Hmm...
I never thought I'd get married, let alone have children. I eventually did get married, and the wonderful man I married had lost his first wife to brain cancer when his three kids were just barely into their pre-teen years. I didn't know the first thing about being married, let alone being a stepmom to three teenagers.
In the meantime, I am also an only child, and an only grandaughter. My Mom and Dad got divorced when I was just a baby and my Mom re-married. My stepdad's Dad also got re-married when his first wife passed away.
I have a lot of grandparents, parents and aunts and uncles, and I also have my three stepkids.
And I am "it" when it comes to just about everything. So, even though I don't have my 'own' children, I feel like a Mom anyway. I did get a bit of the "So when are you going to..." questioning in the first couple of years after being married, and ...well, although I would have liked to, it just didn't work out. There were a couple of m/c's and that wasn't fun, but what can you do?
In the meantime - I just wanted to say that 'mothering' is a verb - and that it's something that you can do for anyone. I first came across this concept a long time ago, after reading a really nice article in Oprah magazine. What I'm trying to say is that being a mother is a certain kind of love, and that you can give and receive it no matter what kind of family situation you find yourself in. Even if you never have children, and even if you don't particularly want to have children - you will still be a Mom or parent in some way. It's a particular kind of love and care that you express, and you will end up loving and caring for people in this way even if you don't end up having children.
Here's a great quote from the article I mentioned:
---------------------------------------------------------------------------------------------------------------------------
Thinking of the word mother not as a noun but as a verb ("to mother") helps change your internal definitions so that you stop looking to a human female for perfect parenting and begin to identify your mother as anyone who offers you maternal care. You're being mothered when anyone offers you one or more of the following gifts:
*Acceptance. This is not the anxious adoration of a mother who pins her hopes for happiness on her child's appearance or achievements. True mothering starts with unconditional love for another person, without demands or expectations.

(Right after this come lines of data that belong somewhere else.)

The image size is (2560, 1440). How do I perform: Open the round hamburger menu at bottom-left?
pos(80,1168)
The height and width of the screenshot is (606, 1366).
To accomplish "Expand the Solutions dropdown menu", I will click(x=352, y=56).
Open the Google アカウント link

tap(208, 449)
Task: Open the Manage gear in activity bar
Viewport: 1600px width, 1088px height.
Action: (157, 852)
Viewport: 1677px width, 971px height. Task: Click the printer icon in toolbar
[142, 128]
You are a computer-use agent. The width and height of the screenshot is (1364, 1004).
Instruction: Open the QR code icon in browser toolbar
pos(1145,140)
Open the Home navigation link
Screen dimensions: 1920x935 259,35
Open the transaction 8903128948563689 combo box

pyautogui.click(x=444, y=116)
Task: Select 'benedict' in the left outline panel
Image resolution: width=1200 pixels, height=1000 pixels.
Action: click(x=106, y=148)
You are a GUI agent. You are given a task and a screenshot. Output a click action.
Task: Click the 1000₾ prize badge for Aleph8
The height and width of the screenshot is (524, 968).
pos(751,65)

*Nourishment. Sustenance, comfort and care, whether physical or emotional, are components of real motherhood. Anyone who nurtures you, in body, mind or heart, is mothering you.
*Instruction. Real mothers teach constantly, showing both by example and by explanation what their children must know in order to live well.
*Empowerment. Real mothers are intent on working themselves out of a job, by building in those they mother the courage and confidence needed to become completely independent.
----------------------------------------------------------------------------------------------------------------------------
from: http://www.oprah.com/spirit/Make-Your-Own-Mother
Speaking from my own heart and experience - I am willing to bet that we all give this kind of love to those we care about, whether or not we decide to have children.
In the meantime, my Mom didn't have any more kids, and my Dad never got remarried or had more kids either. My aunt and uncle also chose not to have children. This all adds up to me being one *spoiled* kid! That said, now that I'm older (early 40's), I am leaned on a whole lot. While it's true that I don't have my "own" kids, I'm still it when it comes to being a kind of 'Mom' anyway.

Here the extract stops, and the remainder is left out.